I could not be more excited to be TEDxAmoskeagMillyard’s Salon Curator. As a French Professor and literary historian, I have a real appreciation of the historical roots of the salon, which dates from the 17th and 18th century.

The original salons

Originally aristocratic women would invite the most interesting people of the day into their living rooms—playwrights, artists, natural philosophers—to share ideas. These gatherings or salons may have looked like simple social engagements of the cultural elites, but under the guise of sociability the hostesses, known as salonnières, were actually fostering the convergence of the key ideas of what would become the Enlightenment. The salons created a space where poets could get feedback on early versions of their work in the morning and help hash out the latest theory on natural philosophy in the afternoon. The salons were also a place where people could learn the latest news–the first newspapers were just appearing in France at this time and guests would read out letters they had just received from abroad.
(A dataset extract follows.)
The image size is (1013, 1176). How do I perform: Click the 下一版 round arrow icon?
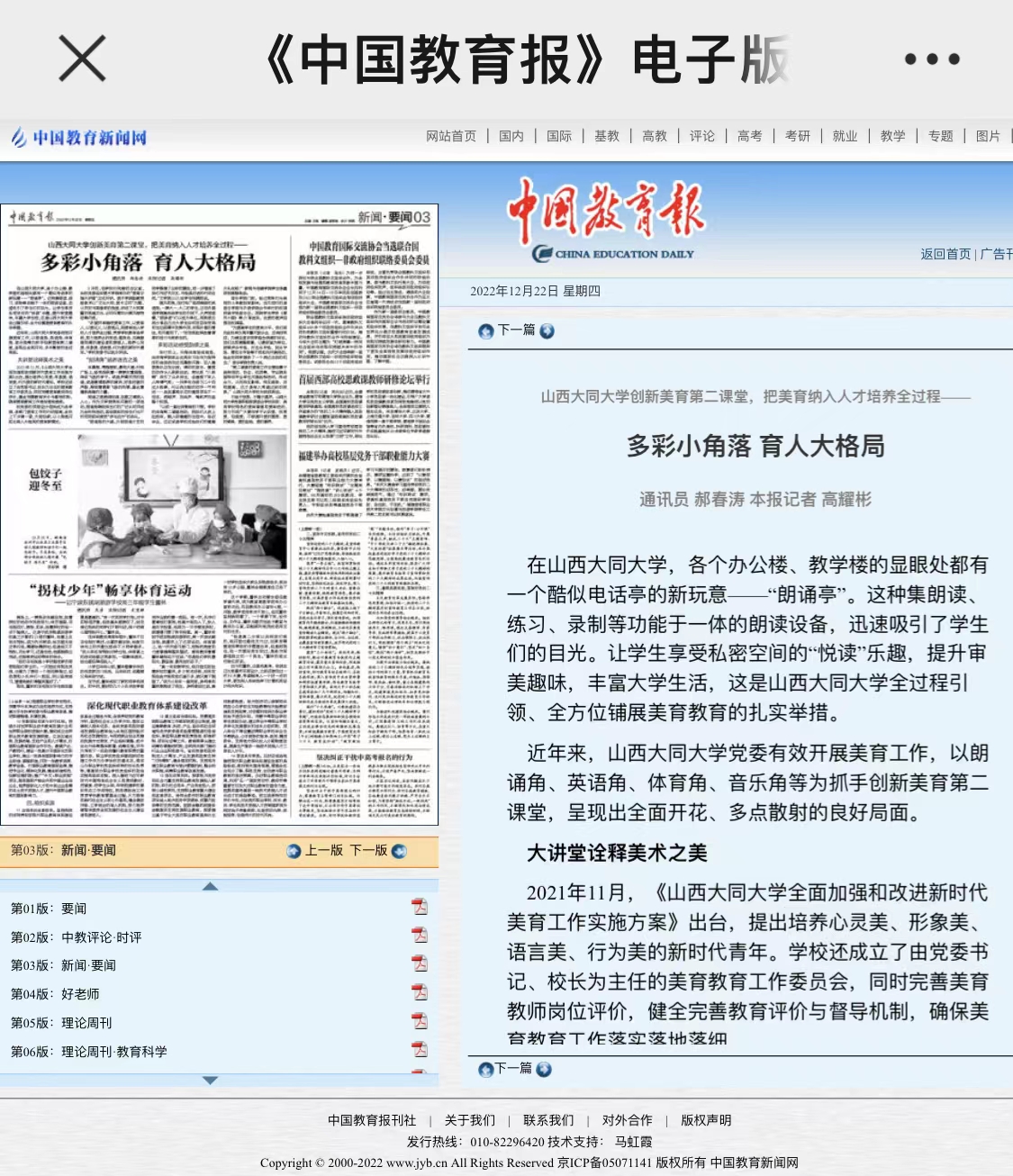(x=400, y=851)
While salons had an air of exclusivity, at their heart is sociability around the exchange of ideas—ideas before which a sort of equality developed. This equality before ideas may even seem radical to us today when we consider that these salons predate our hard division between philosophy, theology, science, and the arts, and our expectations of university credentials. Those who attended the salons were defined by their interest in ideas more than by their disciplinary formation. Salons thus naturally fostered cross-disciplinary discussion and were the incubators of truly diverse and innovative ideas. As time went on, salons increasingly dissolved socio-economic boundaries.
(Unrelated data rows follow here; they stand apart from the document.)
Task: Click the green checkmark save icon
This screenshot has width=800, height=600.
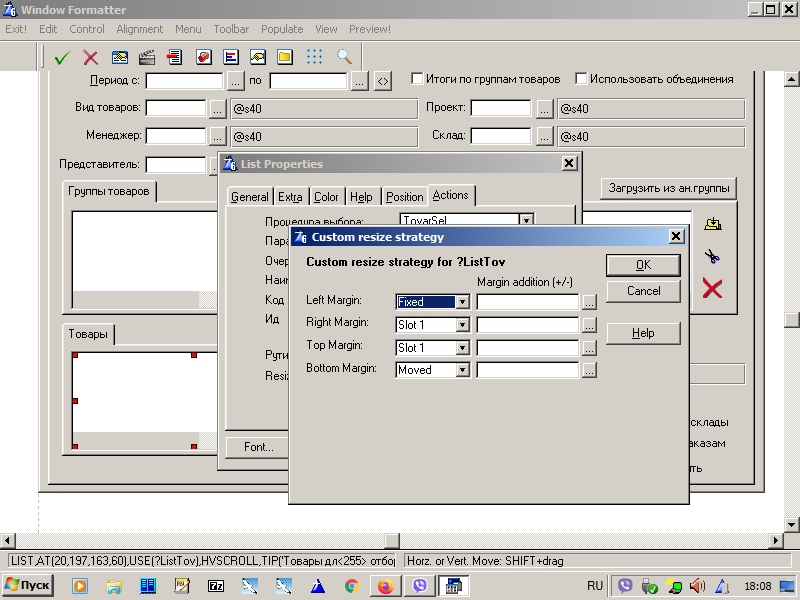Action: click(x=62, y=57)
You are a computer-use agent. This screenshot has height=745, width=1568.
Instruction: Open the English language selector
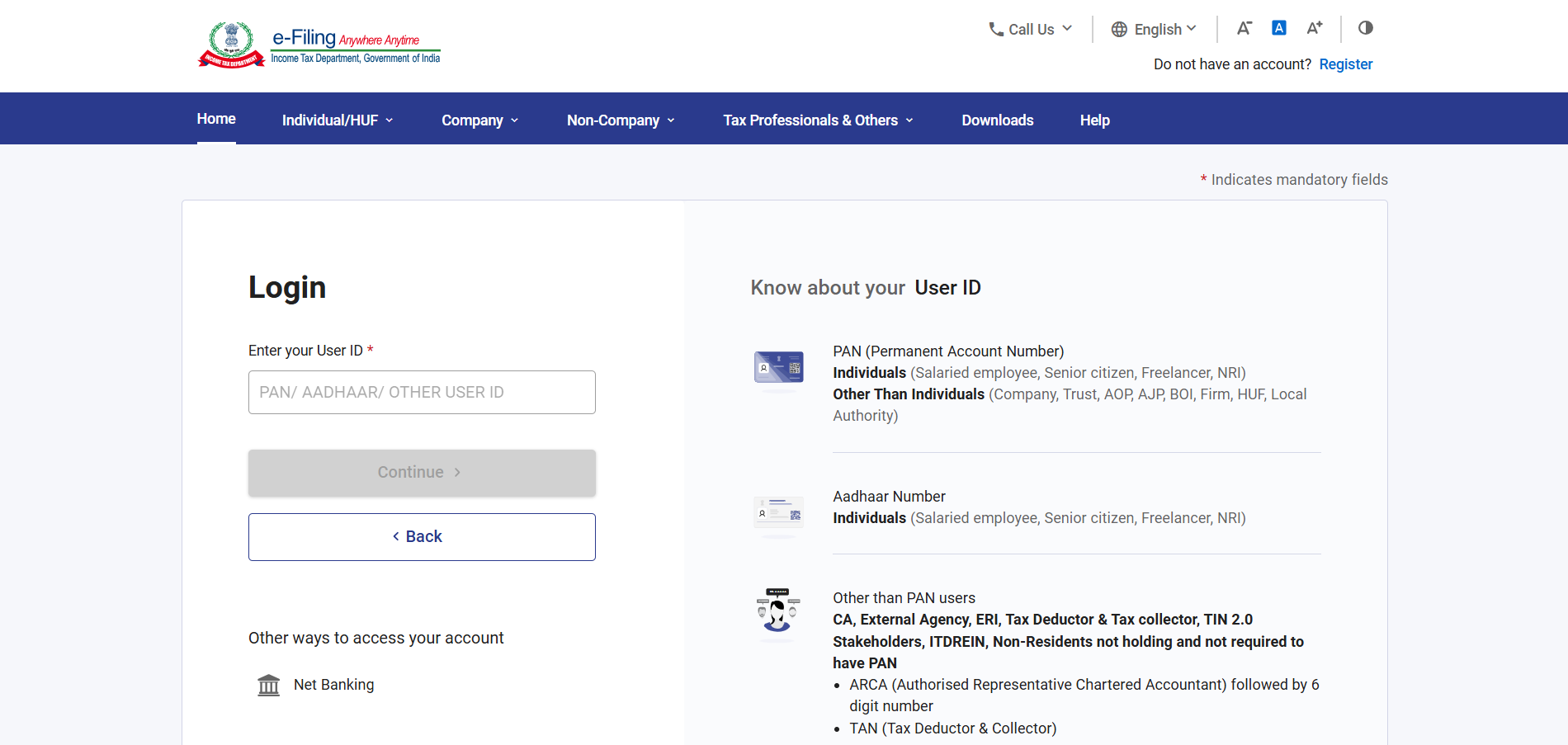1154,30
With the birth of coffeehouses, there was a new space to exchange ideas, to look at a newspaper or encyclopedia, and, of course, to access stimulants like coffee, tea, and chocolate. Thus, the center of intellectual and social networks moved out from aristocratic living rooms to spaces to which all men (who could afford a cup of coffee) had access. However, women, who had been the de facto creators and leaders of salons, were personae non gratae in these newly created spaces.

The current state of social and intellectual networks

Today we are more tightly networked than ever, and we have instant access to news and ideas, and certainly no shortage of coffee, but at the same time, we often find ourselves feeling disconnected, powerless, and alone. How can we rebuild social networks that really re-connect us to each other and to meaningful ideas?
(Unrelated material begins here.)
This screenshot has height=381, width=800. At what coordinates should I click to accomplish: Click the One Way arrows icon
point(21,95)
While we’ve mastered the social concept of the individual, we yearn to belong to and tap into the power of a group. We yearn to get out of our own head, out of our echo chamber.

Certainly, the internet has delivered on its promise to enlarge the circle of great minds who exchange ideas, but somehow many of us still don’t feel invited to the party.

Like the creators of the first salons and coffeehouses, we at TEDxAmoskeagMillyard want to create a space where a heterogeneous group of people can come together in person to exchange ideas and to engage in rational debate.